15.07.2019 - 15:24 Uhr
EschenbachOberpfalz

Erst Rent-, dann Messungsamt

Über 3 Millionen Euro soll die Renovierung des Vermessungsamts kosten, 1899 rechnete man beim Neubau im Stil der Renaissance mit 44 345 Mark: zum Vergleichen und Rechnen ein Blick zurück.

Ein Zeugnis aus der Geschichte des Königlichen Rentamts in Eschenbach ist diese Anzeige aus dem Jahr 1899, in der für eine Versteigerung in der "ehemaligen Rentamtskanzlei im Rathause dahier" geworben wird. Dabei ist "Baarzahlung" angesagt.
von Externer BeitragProfil

Geht man von einem damaligen Lehrergehalt von 1200 Mark im Jahr aus und rechnet das auf das heutige Gehalt hoch, so hat das gesamte Gebäude nach heutigem Wert damals etwa 1,5 Millionen Euro gekostet. Zwei Häuser mussten dem Neubau am Marktplatz in der oberen Stadt weichen.

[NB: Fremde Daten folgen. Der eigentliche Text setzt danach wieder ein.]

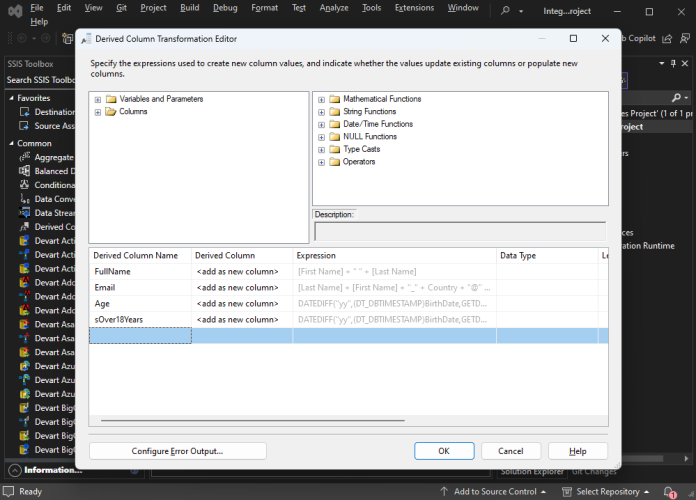696x500 pixels.
Task: Expand the Variables and Parameters folder
Action: (x=98, y=99)
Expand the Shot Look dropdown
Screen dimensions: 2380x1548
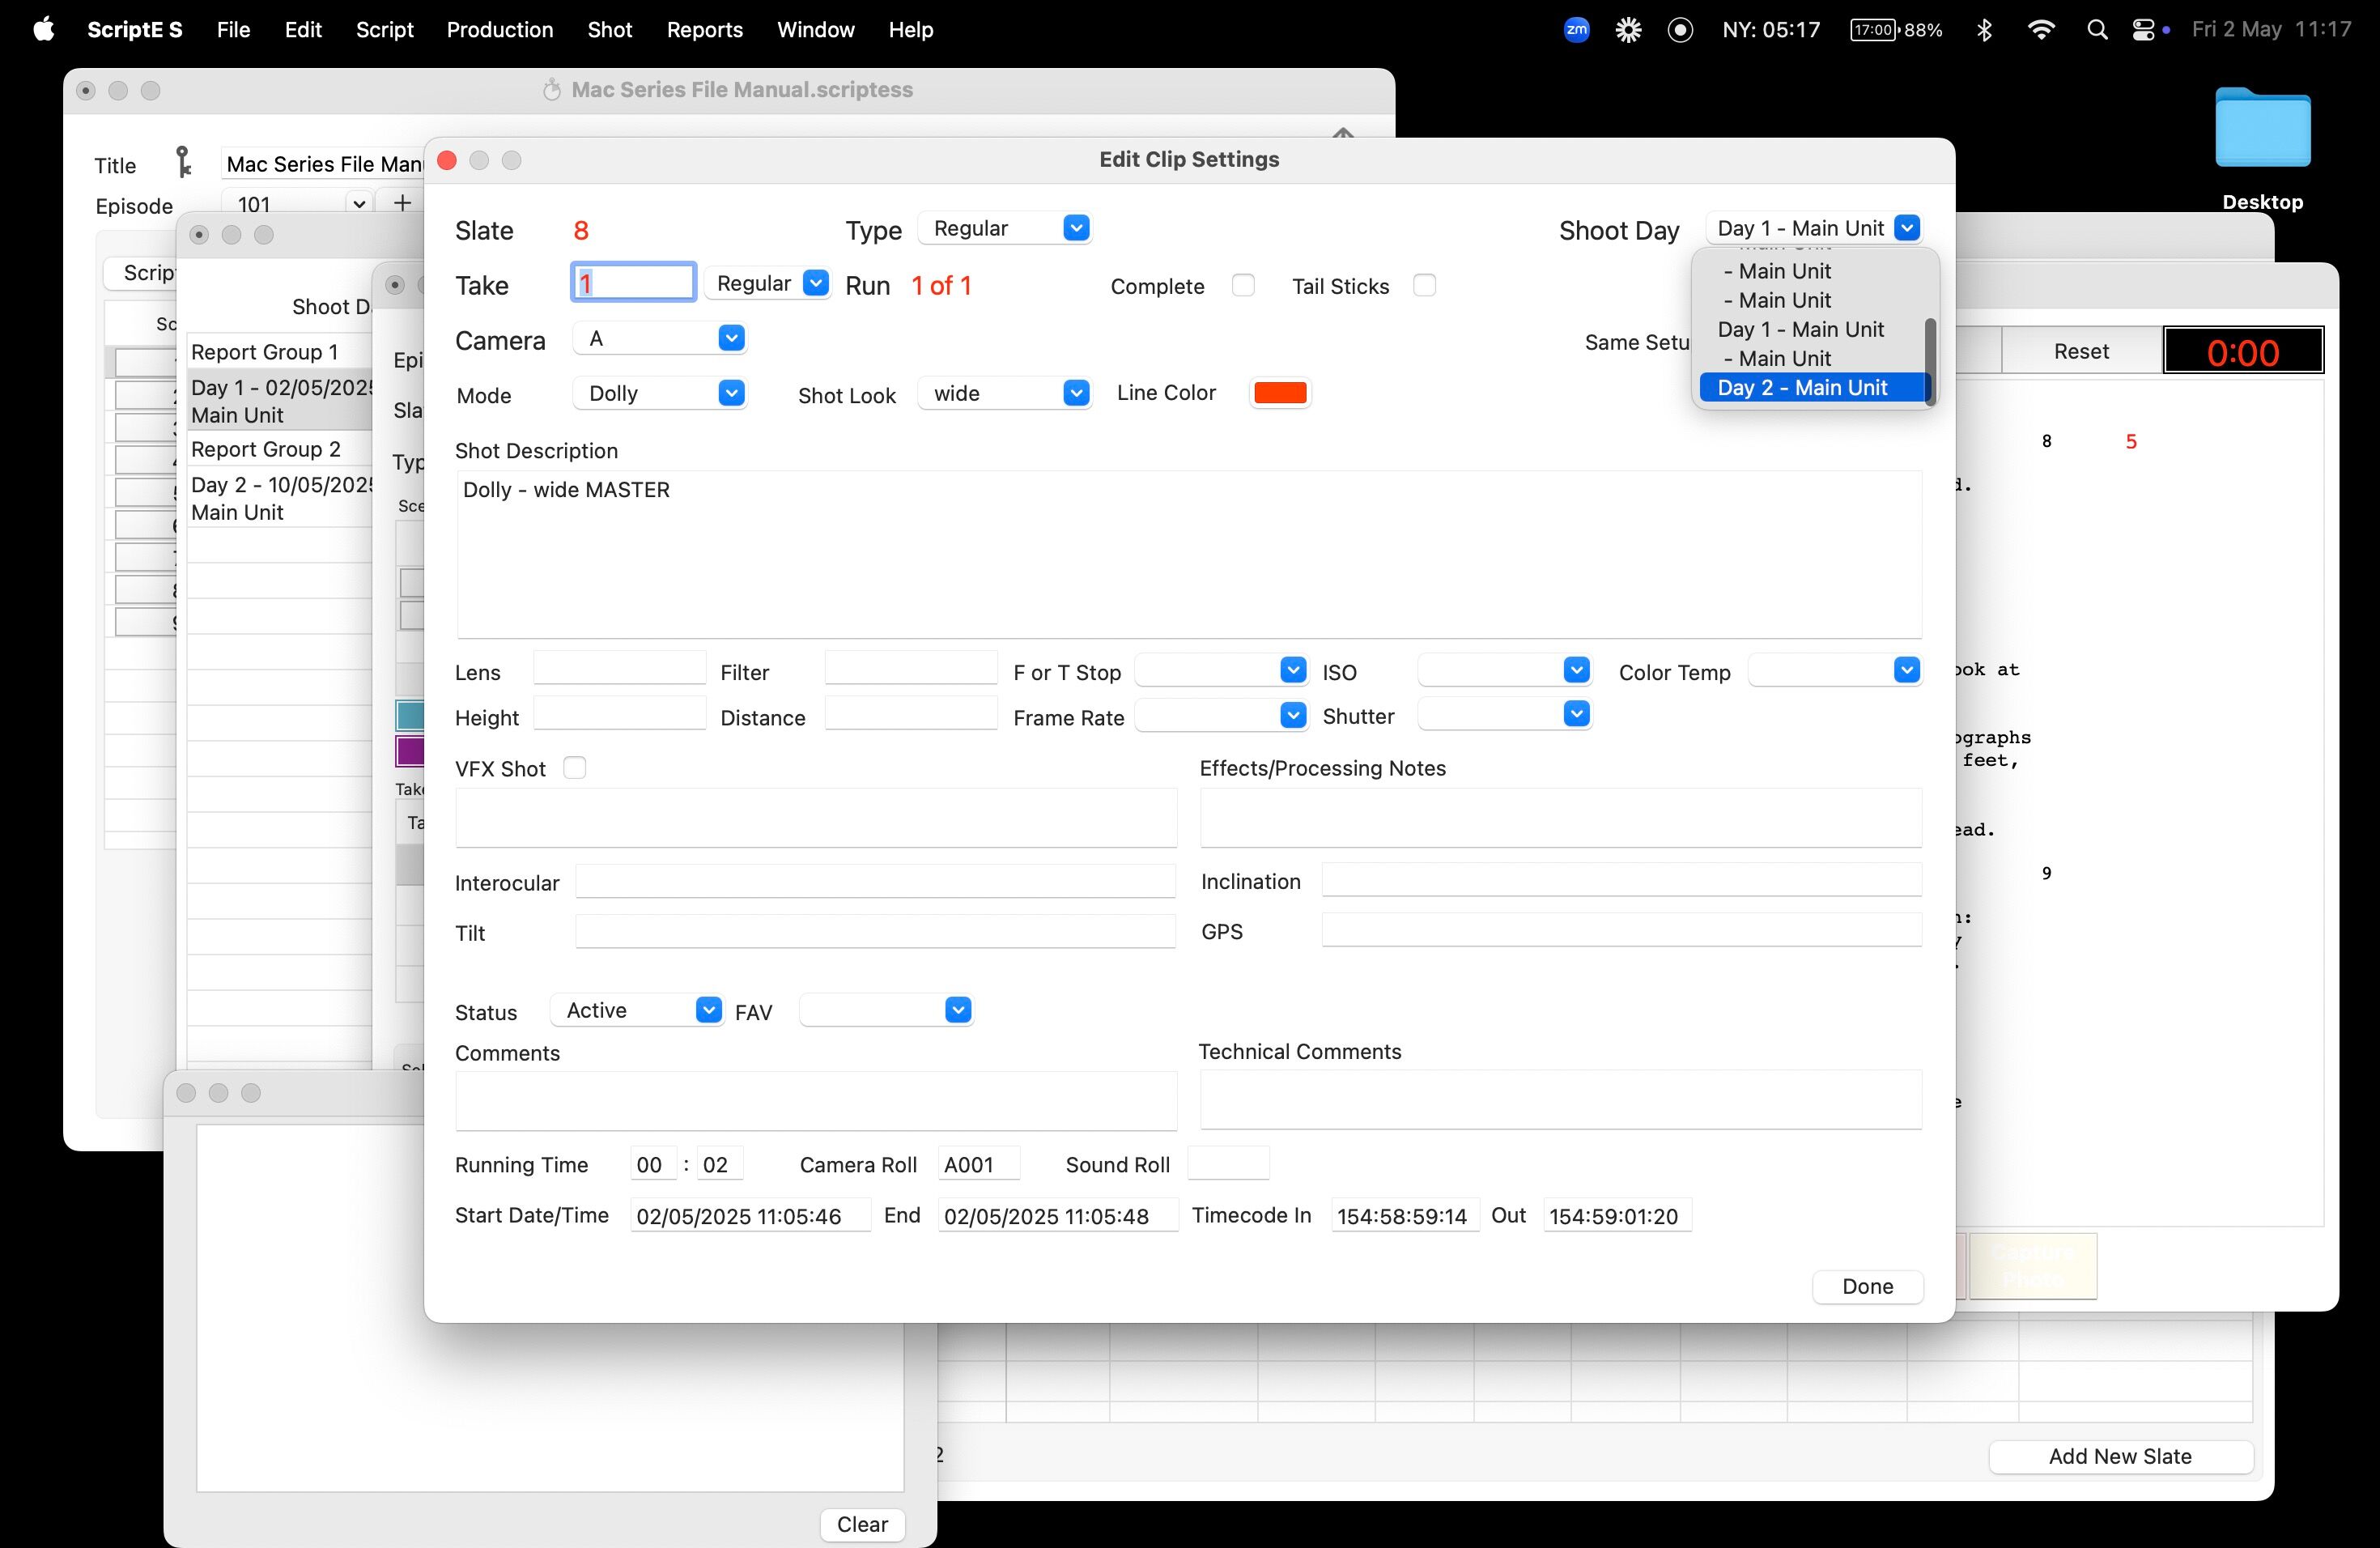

Untergebracht war dort das königliche Rentamt. Eine solche Behörde, die heute Finanzamt genannt wird, gab es in Bayern erst seit der Verwaltungsreform von1802, bei der die Land- und Pfleggerichte neu eingerichtet und die Kastenämter aufgelöst wurden. Anfangs war die Behörde für den Raum Eschenbach/Kemnath in den leeren Räumen des Klosters Speinshart angesiedelt. Dort wurde auch das erste Grundbuch für den Kreis erstellt, dort wurde auch berechnet, was die einzelnen Steuerzahler an Geld abgeben mussten. Denn viele Landwirte beglichen ihre Steuern bis etwa 1850 mit Naturalien. Die Pflegämter mussten sich dann selbst um den Weiterverkauf bemühen.

1856 gab es die ersten Überlegungen zur Umsiedlung des „Finanzamts“ nach Eschenbach. Die Regierung äußerte den Wunsch, dass dort ein neues Rathaus auf Kosten der Stadt gebaut werde. Es sollte dreistöckig sein, wobei ein Stockwerk für die Stadtverwaltung, ein zweites für das Finanzamt und die Wohnung des „Rentamtsdieners“ sowie das dritte als Wohnung für den Rentamtsvorstand vorgesehen sein wollte. Dann würde das Rentamt nach Eschenbach ziehen.

Obwohl die Stadt den Umbau finanziell nicht schultern konnte, zog das Finanzamt 1865 ins Eschenbacher Rathaus um. Der Rentamtsvorstand fand seine Wohnung im obersten Geschoss des Amtsgerichtsgebäudes. Etwa zur gleichen Zeit wurde die Sparkasse Eschenbach gegründet. Auch sie fand ihre Geschäftsräume im Rathaus. Das Geldinstitut zog erst nach etwa 100 Jahren aus, das Rentamt schon früher.

Aus dem Jahr 1895 liegt ein ausführlicher Bericht des Landbauamts Amberg zur Situation des Rentamts vor. In diesem heißt es, dass bei einem Brand weder Akten noch Kasse zu retten seien. Daher suchte man nach einem Standort in beziehungsweise außerhalb der Stadt. Dieser wurde neben dem Bezirksamt gefunden. Gebaut wurde das neue Gebäude zu 80 Prozent von Pressather Firmen.

Installiert wurde dort auch das erste WC in Eschenbach, obwohl das Wasser noch hochgepumpt werden musste, da die Wasserleitung für die Stadt erst ab 1903 gebaut wurde. In der Ausschreibung heißt es: „Bei (..) der Aborteinrichtung ist jedenfalls auf Anbringung der freistehenden sogenannten Unitels mit poliertem Klappdeckel bedacht zu sein, die zugleich als Pissoir benutzt werden können.“

Das Finanzamt Eschenbach kam 1928 nach Weiden und 1930 nach Kemnath. Zum Ausgleich erhielt die frühere Kreisstadt den „Messungsamtsbezirk“ Kemnath. Bei der Verwaltungsreform 2004 ordnete man die Behörde dem Vermessungsamt Weiden zu, das inzwischen Amt für Digitalisierung und Vermessung heißt.